Required tasks:
**1)** Reproduce the part of the article on Constantin Fasolt that begins at the words "Bibliography" and stops after "Renaissance Studies, 2005.", substituting "Tempe, Arizona" for "Tempe, AZ".
**2)** From the article on Constantin Fasolt, list every organization named as having awarded him grants.

Constantin Fasolt (born 1951), is an influential historian and was the Karl J. Weintraub Emeritus Professor of Medieval and Early Modern European History at the University of Chicago, who specializes in the development and significance of historical thought.

Biography
Constantin Fasolt was born in Germany and attended the Beethoven-Gymnasium in Bonn from 1961 to 1969. After two years of military service, Fasolt enrolled at the University of Bonn to study philosophy and medieval history. He later studied with Kantian philosopher Dieter Henrich, Hans-Georg Gadamer, Michael Theunissen and Ernst Tugendhat at the University of Heidelberg. Fasolt was especially impressed by  Tugendhat, and later remarked that "if I had met him [Tugendhat] as my first teacher, I could have stayed in philosophy." However, by that time Fasolt had grown disillusioned with German universities, which he described as "overcrowded" and "undemanding," and had decided to pursue his academic career in the United States.

In 1975, Fasolt moved to the United States to enroll at Columbia University for graduate studies in medieval history under the supervision of John Mundy. In 1981, he graduated from Columbia, earning a Ph.D. with distinction. He taught there as a lecturer in history from 1981 to 1983.

In 1983 he moved to Chicago to take a position as an assistant professor of history at the University of Chicago. He was promoted to the rank of associate professor in 1990, and to professor in 1999.

He came to prominence at the University of Chicago through his ground-breaking work in conciliar theory (Council and Hierarchy) and historiography (The Limits of History). As an administrator, he has served as chairman of numerous academic committees at the university, culminating in his appointment as Master of the Social Sciences Collegiate Division (2005–2008).

He has been awarded grants from numerous organizations, including the John Simon Guggenheim Memorial Foundation, the Max-Planck-Institute, the Woodrow Wilson International Center for Scholars, the National Humanities Center, the American Council of Learned Societies, and the American Philosophical Society.

Bibliography

Books and edited books

Hermann Conring's New Discourse on the Roman-German Emperor. Ed. and trans. Constantin Fasolt. Medieval and Renaissance Texts and Studies, 282. Tempe, AZ: Arizona Center for Medieval and Renaissance Studies, 2005.

Information provided:

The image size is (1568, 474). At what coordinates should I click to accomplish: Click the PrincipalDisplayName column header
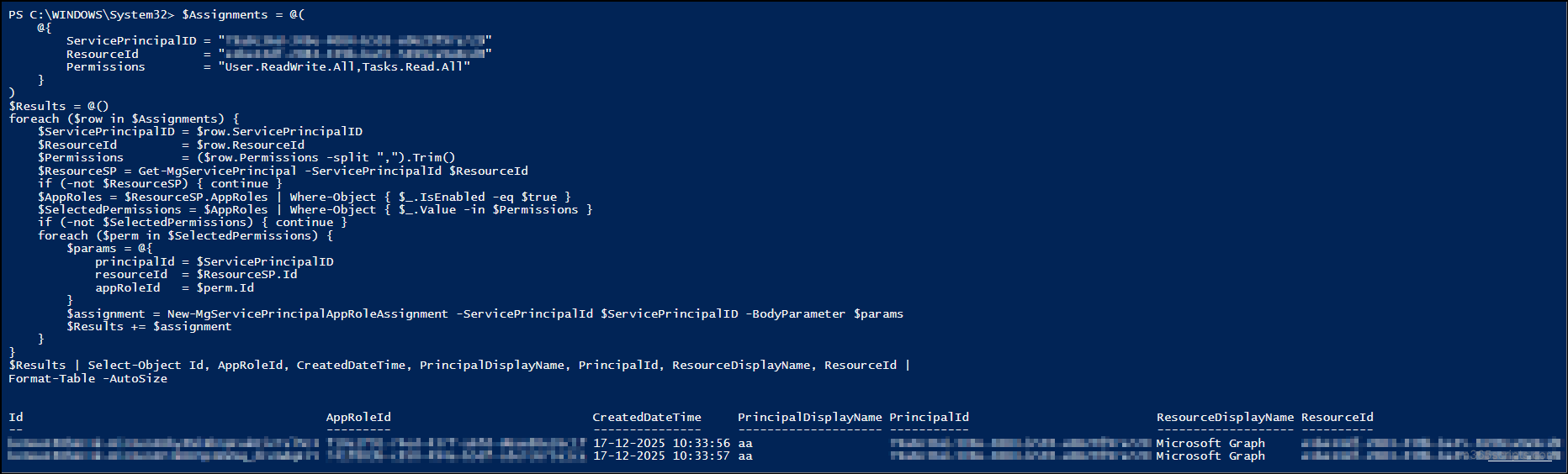(x=809, y=418)
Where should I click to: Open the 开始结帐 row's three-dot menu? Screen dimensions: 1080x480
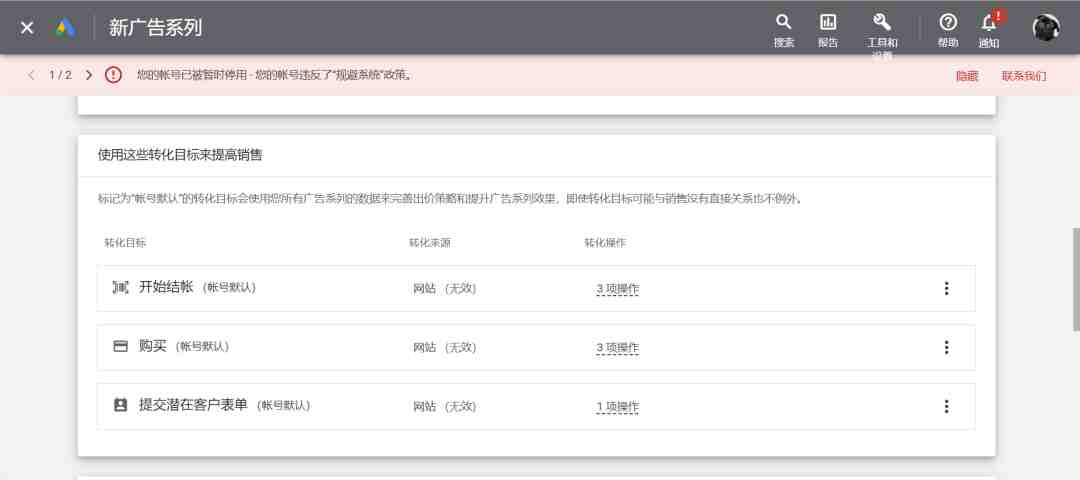click(x=946, y=289)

The results:
**1)**
Bibliography

Books and edited books

Hermann Conring's New Discourse on the Roman-German Emperor. Ed. and trans. Constantin Fasolt. Medieval and Renaissance Texts and Studies, 282. Tempe, Arizona: Arizona Center for Medieval and Renaissance Studies, 2005.

**2)**
- John Simon Guggenheim Memorial Foundation
- Max-Planck-Institute
- Woodrow Wilson International Center for Scholars
- National Humanities Center
- American Council of Learned Societies
- American Philosophical Society